### DOCUMENTO ORIGINAL
************

Diego Igeño

Últimamente sufrimos el bombardeo diario de la subida del precio del megavatio hora por parte de las infames -y me quedo cortísimo- compañías eléctricas. Me recuerda la misma histeria que vivimos hace unos años con aquello que se llamaba -y seguirá llamándose, supongo- la prima de riesgo. Entre medias, nos han colado el índice de incidencia acumulada de la covid, las espeluznantes tasas de desempleo, las ficticias estadísticas de Tezanos y tantos y tantos números que han convertido nuestras vidas en un capítulo interminable de Mis terrores favoritos, la mítica serie creada por Narciso Ibáñez Serrador. Entonces cae uno en la cuenta del protagonismo que en todos nosotros tienen esas malditas cifras de origen arábigo. Desde nuestra infancia, los números nos complican la existencia. Las matemáticas se convierten para muchos en una verdadera pesadilla de la que cuesta despertarse. En mi caso, aún recuerdo como un capítulo inolvidable de mi biografía cuando me dieron la noticia de que había aprobado las de segundo de BUP y podía decirles bye bye para siempre porque ya estaba a punto de convertirme en lo que tanto y tanto deseaba: un hombre de letras puras. O eso pensaba porque después he pasado infinitas horas haciendo números, en demasiados casos enteros con signo negativo antepuesto (lo que en términos contables se llaman números rojos, vaya): para llegar a final de mes, para tramitar subvenciones, para poder comprar algunos bienes cuyo precio se disparaba (vivienda, automóvil…), para hacer frente a los gastos escolares pese a que la enseñanza es gratuita en este país, para pagar impuestos y así un largo suma y sigue. Adiciones, divisiones, reglas de tres se fueron convirtiendo de este modo en compañeros de viaje permanentes. Suerte que aparecieron las calculadoras para facilitarme las operaciones.

************

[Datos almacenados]
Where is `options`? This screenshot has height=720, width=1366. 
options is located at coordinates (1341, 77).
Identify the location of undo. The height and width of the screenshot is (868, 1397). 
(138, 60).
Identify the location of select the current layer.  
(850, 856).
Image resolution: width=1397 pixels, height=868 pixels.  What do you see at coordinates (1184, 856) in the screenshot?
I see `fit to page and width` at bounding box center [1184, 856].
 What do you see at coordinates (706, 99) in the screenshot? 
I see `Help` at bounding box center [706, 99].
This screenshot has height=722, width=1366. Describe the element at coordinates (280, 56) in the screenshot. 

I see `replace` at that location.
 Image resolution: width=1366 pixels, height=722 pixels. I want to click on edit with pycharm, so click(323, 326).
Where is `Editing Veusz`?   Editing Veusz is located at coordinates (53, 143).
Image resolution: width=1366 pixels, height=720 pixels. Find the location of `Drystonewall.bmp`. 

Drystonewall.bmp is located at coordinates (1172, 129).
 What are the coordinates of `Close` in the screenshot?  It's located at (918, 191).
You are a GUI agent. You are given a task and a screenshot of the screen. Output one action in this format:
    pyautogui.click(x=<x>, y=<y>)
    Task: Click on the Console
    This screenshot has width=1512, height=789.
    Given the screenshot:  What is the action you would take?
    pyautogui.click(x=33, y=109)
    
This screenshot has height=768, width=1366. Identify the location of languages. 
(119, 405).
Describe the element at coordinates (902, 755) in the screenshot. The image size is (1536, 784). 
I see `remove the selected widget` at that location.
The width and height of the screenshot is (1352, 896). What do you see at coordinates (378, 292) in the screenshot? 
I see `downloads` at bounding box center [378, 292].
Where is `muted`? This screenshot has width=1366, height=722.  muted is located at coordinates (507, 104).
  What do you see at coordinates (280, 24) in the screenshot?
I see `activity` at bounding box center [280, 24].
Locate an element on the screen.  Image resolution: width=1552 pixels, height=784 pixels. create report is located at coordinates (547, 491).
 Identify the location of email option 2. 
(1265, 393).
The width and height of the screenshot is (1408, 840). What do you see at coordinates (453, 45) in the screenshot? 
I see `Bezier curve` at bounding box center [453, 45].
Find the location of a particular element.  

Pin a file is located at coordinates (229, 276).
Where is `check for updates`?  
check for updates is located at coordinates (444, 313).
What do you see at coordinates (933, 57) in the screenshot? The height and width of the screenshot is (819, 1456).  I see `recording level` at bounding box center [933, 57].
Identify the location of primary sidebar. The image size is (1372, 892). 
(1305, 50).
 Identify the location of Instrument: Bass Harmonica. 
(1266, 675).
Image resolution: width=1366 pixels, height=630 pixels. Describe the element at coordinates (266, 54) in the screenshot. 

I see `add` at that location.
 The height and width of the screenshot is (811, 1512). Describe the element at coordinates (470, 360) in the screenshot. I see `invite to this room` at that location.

************

### OBJETIVO DEL EJERCICIO
Prosiga el artículo sobre el peso de los números en la vida cotidiana a partir de su última frase. El listado no interviene en absoluto en este ejercicio.

### RESPUESTA
En este escalón vital en que me hallo, los números siguen presentes y, casi siempre, jodiéndome. Además del martirio que suponen los ejemplos anteriores, ahora toca convertir en guarismos la tensión, el colesterol, las pulsaciones, las veces que uno orina al día (la salud se ha convertido en estos días en una referencia obligada). Sigo haciendo encajes de bolillo, incluso con ecuaciones de tercer grado, integrales y derivadas para tratar de llegar a final de mes porque por más que me esfuerzo no me salen las cuentas. Resto continuamente los días para verme jubilado (¿jorobado como diría el inolvidable Pepe Isbert?), aunque también hago operaciones aritméticas con variables cada día diferentes para adivinar qué pensión me quedará en el futuro. Y cuando tengo los días cruzados, demasiados en las últimas fechas, hago los números de la cuenta atrás y entonces es cuando atisbo las únicas letras que justifican el título de este artículo, las que quedarán de mí cuando me haya ido: DEP o si tiramos de latín RIP. He dicho.